Il a déclaré dans cet entretien que le plus difficile pour lui aura été l’effet du raid mauritanien du 22 juillet dernier. “Nous les (les otages) avons considérés presque pour mort. Nous croyions que c’était une cause perdue”, a-t-il dit. Ajoutant qu’il s’est alors efforcé de convaincre Belmokhtar qu’il fallait “dissocier les cas français et espagnols”. “Je leur ai expliqué que non seulement l’Espagne n’a pas participé à l’opération militaire, mais aussi qu’elle la désapprouvait”. Il a tenu à saluer “l’effort considérable” du gouvernement espagnol et des services de renseignements de ce pays pour leur “sagesse et leur compréhension”. L’occasion de s’attaquer aux français en disant qu’«ils n’ont jamais voulu entendre raison». Il a aussi critiqué le gouvernement mauritanien qui a dressé, selon lui, des obstacles devant la libération des otages. Soulignant «la réticence» des Mauritaniens à libérer Oumar Sahraoui au tout début. Préférant, selon lui, vainement convaincre le gouvernement espagnol que “les enlèvements de AQMI dans la région du Sahel sont planifiés par Moustapha Chafii qui a sa part de la rançon”.

Mais comment Belmokhtar a-t-il fini par se contenter de la libération du seul Oumar Sahraoui qui n’est pas membre de son organisation mais un simple intermédiaire ayant servi de guide dans l’enlèvement ? Quel art de conviction a-t-il permis cette «évolution» ? Et d’ailleurs comment Oumar Sahraoui est-il entré dans le jeu pour permettre de décanter la situation ?

Les services mauritaniens ont enlevé Sid’Ahmed Ould Hamma alias Oumar Sahraoui en plein territoire malien, quelque part au nord-est de Tombouctou. Il s’agit d’un personnage type de la zone sahélo-saharienne. Se définissant lui-même comme «un simple homme d’affaires», Oumar Sahraoui appartient aux ensembles qui se sentent chez eux aussi bien en Mauritanie, dans le nord malien que parmi les Sahraouis des camps. D’ailleurs ses complices jugés en même temps que lui présentent les mêmes caractéristiques. Il a fait du trafic de cigarettes, de voitures et probablement d’autre chose son activité principale à côté de l’élevage qu’il exerce en Mauritanie, lui permettant de couvrir ses activités. Jusque l’affaire des otages espagnols, il n’a jamais été mêlé à une activité pareille. D’ailleurs, il ressort de ses déclarations et des recoupements faits, que son rôle dans l’enlèvement des Espagnols s’est limité à jouer le guide au profit du groupe de Rouiji qui est le véritable responsable du rapt.

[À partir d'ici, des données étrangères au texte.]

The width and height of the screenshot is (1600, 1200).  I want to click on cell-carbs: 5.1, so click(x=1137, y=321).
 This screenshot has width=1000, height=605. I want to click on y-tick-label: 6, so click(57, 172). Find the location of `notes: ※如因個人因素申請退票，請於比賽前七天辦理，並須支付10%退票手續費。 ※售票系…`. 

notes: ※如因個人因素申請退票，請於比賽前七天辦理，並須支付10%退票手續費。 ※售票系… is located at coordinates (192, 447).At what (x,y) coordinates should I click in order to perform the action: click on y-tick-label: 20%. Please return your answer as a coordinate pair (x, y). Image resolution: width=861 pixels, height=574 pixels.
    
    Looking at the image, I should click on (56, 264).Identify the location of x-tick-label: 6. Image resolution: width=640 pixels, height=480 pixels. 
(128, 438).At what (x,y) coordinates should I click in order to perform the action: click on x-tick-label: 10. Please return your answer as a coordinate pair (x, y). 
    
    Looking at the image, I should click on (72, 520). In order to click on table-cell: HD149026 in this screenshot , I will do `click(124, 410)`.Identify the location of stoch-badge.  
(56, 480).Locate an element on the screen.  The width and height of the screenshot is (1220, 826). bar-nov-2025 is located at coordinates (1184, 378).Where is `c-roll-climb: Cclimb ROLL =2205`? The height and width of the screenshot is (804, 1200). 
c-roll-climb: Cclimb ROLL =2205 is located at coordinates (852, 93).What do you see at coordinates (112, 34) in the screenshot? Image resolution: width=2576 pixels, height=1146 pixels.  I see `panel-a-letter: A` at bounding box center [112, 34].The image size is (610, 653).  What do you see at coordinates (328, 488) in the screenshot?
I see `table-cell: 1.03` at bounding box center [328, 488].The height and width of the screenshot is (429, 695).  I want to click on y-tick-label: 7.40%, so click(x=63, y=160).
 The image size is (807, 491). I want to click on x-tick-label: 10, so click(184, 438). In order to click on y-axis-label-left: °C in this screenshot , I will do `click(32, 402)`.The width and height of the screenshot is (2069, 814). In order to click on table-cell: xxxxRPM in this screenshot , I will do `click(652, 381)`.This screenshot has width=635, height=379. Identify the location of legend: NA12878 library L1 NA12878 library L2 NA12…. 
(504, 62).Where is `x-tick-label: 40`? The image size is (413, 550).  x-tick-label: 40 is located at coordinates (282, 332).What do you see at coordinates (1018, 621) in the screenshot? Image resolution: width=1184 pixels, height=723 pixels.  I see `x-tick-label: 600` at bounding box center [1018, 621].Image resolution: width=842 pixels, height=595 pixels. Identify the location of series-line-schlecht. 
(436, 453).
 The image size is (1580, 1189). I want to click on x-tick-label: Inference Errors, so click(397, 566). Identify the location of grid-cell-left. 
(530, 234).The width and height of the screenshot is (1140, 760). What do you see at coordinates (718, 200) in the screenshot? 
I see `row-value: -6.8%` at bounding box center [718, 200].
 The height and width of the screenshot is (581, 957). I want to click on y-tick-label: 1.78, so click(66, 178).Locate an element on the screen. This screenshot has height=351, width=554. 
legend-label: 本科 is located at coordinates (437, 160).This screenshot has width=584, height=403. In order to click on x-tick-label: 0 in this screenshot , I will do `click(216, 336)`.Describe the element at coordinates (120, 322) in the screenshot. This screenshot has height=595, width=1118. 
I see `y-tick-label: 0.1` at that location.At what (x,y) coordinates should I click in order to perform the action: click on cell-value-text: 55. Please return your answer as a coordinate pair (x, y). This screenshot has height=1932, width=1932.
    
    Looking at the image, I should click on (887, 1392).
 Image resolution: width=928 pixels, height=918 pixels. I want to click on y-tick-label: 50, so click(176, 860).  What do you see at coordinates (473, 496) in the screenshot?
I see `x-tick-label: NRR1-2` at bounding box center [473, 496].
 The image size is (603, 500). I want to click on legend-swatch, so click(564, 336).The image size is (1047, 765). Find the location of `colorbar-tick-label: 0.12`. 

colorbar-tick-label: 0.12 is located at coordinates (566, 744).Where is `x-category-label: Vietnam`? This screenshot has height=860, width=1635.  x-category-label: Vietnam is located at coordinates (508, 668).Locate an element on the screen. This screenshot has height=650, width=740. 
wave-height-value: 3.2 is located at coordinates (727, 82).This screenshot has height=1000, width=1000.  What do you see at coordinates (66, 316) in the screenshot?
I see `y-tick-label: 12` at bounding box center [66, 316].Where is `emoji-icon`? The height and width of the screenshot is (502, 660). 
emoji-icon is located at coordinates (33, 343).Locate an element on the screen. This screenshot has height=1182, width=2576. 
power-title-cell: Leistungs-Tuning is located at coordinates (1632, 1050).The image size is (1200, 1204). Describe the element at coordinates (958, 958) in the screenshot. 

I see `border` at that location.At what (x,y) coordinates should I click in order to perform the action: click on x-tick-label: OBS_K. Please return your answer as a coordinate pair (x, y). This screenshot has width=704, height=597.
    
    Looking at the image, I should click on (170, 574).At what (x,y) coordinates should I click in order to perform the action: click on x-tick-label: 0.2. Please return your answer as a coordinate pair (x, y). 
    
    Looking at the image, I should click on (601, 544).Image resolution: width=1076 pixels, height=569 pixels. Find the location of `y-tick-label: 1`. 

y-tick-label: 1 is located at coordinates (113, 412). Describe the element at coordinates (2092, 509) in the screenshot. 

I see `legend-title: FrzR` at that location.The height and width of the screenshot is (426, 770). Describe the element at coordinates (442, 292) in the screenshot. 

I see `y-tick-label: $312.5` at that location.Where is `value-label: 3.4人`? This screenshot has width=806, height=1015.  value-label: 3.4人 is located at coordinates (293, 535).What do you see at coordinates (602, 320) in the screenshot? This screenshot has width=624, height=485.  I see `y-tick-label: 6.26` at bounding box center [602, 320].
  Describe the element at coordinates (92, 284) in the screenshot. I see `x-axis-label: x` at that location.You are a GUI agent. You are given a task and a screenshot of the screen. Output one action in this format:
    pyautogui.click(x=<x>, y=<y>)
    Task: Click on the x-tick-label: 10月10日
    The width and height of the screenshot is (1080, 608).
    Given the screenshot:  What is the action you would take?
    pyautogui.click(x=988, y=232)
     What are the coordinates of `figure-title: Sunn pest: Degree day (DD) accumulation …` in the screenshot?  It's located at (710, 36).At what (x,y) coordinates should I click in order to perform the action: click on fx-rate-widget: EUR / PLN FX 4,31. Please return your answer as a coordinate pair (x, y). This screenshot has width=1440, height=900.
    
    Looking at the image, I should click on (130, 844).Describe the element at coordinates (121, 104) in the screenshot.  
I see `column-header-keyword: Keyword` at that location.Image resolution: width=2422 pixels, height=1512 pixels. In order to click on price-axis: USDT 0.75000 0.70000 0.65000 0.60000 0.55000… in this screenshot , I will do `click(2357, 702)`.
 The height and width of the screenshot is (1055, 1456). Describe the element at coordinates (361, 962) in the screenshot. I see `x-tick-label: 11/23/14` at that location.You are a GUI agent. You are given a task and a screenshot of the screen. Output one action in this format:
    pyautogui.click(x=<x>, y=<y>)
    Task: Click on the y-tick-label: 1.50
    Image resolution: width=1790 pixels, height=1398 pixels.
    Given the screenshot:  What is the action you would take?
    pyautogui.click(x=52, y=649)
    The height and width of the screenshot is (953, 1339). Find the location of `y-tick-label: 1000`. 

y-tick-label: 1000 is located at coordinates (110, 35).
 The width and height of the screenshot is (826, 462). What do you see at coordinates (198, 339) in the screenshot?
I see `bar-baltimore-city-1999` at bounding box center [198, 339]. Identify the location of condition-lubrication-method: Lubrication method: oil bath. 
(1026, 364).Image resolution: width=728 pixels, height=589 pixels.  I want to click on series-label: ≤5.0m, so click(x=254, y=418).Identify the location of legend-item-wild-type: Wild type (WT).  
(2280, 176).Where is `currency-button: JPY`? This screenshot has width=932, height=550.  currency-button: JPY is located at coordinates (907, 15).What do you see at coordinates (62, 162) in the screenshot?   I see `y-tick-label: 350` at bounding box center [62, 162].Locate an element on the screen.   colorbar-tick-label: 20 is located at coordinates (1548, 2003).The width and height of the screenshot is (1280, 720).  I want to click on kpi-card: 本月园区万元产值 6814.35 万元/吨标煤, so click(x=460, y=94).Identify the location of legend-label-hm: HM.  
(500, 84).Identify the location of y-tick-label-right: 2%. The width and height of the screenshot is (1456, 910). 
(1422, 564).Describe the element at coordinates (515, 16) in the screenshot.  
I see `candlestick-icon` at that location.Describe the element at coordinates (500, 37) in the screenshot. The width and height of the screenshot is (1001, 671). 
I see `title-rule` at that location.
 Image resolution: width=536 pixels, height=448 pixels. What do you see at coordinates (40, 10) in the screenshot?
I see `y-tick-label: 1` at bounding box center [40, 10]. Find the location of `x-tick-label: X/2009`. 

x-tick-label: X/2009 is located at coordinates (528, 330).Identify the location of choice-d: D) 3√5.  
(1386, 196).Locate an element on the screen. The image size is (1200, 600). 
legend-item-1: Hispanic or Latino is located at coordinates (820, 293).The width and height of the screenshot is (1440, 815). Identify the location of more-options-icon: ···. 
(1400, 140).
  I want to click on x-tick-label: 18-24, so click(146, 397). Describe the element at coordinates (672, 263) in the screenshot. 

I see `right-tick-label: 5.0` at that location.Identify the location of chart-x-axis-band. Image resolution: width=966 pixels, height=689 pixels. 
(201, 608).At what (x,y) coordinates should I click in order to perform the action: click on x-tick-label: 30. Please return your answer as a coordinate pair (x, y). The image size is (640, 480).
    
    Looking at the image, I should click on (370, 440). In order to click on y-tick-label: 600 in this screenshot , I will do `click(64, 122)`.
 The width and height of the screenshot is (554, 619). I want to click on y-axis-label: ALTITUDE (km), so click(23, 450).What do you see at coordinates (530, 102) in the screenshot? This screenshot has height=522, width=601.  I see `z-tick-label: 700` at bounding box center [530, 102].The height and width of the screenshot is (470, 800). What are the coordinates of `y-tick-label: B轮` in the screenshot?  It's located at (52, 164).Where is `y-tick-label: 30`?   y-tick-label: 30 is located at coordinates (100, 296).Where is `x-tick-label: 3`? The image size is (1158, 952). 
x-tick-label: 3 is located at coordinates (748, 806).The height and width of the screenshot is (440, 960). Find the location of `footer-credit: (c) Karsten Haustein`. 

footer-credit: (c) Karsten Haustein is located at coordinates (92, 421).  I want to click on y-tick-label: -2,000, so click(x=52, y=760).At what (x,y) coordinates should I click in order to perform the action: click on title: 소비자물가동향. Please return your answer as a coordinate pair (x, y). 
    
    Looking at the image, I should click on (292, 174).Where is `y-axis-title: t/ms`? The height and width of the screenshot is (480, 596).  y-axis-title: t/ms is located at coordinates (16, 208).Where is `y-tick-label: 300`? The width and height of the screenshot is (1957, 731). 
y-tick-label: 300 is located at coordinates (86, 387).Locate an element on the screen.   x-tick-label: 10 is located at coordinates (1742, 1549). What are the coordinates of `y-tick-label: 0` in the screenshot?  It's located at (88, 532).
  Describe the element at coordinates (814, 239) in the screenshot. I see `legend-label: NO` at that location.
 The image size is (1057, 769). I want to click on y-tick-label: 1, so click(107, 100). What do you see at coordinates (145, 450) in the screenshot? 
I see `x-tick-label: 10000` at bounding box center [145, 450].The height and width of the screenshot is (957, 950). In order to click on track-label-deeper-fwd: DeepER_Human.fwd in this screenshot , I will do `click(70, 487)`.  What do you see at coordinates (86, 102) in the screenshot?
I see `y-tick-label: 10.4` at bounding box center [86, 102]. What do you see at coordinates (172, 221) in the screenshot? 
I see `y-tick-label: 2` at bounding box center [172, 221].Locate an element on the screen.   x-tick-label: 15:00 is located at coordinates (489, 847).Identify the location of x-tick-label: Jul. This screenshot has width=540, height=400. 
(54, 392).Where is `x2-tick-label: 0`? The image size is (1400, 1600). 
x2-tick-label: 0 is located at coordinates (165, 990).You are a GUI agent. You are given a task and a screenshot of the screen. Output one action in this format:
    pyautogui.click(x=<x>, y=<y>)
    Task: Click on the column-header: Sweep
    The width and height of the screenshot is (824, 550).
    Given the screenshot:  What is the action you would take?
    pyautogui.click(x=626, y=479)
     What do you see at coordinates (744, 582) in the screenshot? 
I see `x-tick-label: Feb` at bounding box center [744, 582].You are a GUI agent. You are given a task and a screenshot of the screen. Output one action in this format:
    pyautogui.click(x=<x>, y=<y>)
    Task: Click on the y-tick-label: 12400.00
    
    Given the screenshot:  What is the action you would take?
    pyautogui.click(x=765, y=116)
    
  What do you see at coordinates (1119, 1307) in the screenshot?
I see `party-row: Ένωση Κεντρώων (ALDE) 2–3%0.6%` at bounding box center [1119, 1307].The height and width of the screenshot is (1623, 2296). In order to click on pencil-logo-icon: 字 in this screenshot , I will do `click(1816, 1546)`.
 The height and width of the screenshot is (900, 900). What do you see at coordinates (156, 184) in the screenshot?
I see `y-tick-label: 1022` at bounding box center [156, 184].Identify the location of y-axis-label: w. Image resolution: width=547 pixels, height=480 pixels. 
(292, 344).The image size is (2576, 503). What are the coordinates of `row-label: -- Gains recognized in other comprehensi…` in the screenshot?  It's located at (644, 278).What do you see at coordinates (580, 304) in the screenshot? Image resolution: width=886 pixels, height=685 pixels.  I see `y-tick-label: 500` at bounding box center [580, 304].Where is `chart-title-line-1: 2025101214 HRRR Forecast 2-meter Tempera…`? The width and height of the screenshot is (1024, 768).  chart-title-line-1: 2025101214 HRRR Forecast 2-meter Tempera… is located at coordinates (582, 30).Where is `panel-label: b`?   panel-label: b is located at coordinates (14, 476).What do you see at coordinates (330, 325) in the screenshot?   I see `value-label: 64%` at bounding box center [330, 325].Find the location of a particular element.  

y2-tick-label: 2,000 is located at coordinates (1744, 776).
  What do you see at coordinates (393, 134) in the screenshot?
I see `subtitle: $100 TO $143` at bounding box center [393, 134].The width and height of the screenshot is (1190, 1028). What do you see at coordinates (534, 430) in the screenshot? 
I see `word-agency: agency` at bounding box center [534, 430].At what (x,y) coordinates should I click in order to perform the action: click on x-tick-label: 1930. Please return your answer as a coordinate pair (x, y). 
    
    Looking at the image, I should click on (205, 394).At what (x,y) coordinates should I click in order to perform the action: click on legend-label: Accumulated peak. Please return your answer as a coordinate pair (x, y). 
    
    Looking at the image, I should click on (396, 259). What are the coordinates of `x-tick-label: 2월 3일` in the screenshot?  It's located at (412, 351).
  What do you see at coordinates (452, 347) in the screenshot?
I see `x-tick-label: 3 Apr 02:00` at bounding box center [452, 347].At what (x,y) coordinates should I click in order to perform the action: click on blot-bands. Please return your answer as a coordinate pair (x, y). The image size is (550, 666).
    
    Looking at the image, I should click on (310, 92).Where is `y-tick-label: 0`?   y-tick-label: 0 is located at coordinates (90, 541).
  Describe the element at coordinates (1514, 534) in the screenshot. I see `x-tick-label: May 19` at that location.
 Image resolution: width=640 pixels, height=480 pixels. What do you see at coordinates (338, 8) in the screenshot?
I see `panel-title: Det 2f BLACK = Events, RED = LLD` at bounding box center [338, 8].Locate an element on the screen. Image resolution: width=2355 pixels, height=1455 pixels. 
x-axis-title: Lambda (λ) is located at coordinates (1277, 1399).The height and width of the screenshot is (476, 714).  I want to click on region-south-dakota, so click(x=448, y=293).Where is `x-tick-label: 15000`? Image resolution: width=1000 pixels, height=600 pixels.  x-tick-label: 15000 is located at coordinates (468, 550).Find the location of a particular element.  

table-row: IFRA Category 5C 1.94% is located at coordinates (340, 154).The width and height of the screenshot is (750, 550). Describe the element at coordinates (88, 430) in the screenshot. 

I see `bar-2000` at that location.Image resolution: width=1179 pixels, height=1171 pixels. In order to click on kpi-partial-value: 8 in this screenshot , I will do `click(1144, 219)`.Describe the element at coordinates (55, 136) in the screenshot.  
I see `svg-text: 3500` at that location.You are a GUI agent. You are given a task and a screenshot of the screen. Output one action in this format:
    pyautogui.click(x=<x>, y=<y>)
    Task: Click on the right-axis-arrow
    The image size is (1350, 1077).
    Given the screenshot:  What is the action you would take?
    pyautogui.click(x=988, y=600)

La volte-face du Parquet lors de son procès à Nouakchott était révélatrice d’un mic-mac en exécution. Le premier de son réquisitoire le Parquet avait requis l’emprisonnement à vie et les travaux forcés et des peines limitées pour les co-accusés. Au deuxième jour il avait redemandé la parole pour rectifier son réquisitoire et demander une peine de quinze ans contre Oumar Sahraoui et la relaxe pour les autres. Sans faire cas des absents, ni Belmokhtar poursuivi pour la première par la justice mauritanienne malgré le crime de Lemghayti, ni Rouiji chef de la bande ayant enlevé les Espagnols ne seront concernés par le jugement.

On parle beaucoup de conciliabules tribaux dont le théâtre était tantôt Nouakchott tantôt le nord malien. Des délégations tribales – cousins et alliés d’Oumar Sahraoui – auraient été dépêchés à Nouakchott pour voir les plus hautes autorités. En repartant au Mali, elles auraient fait pression sur Belmokhtar dont l’insertion sociale dans les milieux tribaux du nord malien est effective. En parallèle les négociations entre ravisseurs et gouvernement espagnol continuaient par l’intermédiaire du Burkina Faso. Le tout a finalement donné l’heureux dénouement.

Tout le monde finit par y trouver son compte. Au Burkina Faso va l’honneur et le prestige diplomatique d’avoir réussi à «sauver des vies» qui plus est occidentales. A AQMI la rançon et le fait d’avoir fait plier une puissance occidentale. A Oumar Sahraoui et aux siens la victoire qui consiste en sa libération. Au gouvernement espagnol le mérite d’avoir sauvé ses ressortissants. A la Mauritanie enfin, le prestige d’avoir eu entre les mains la pièce maitresse du dénouement de l’affaire, à savoir Oumar Sahraoui.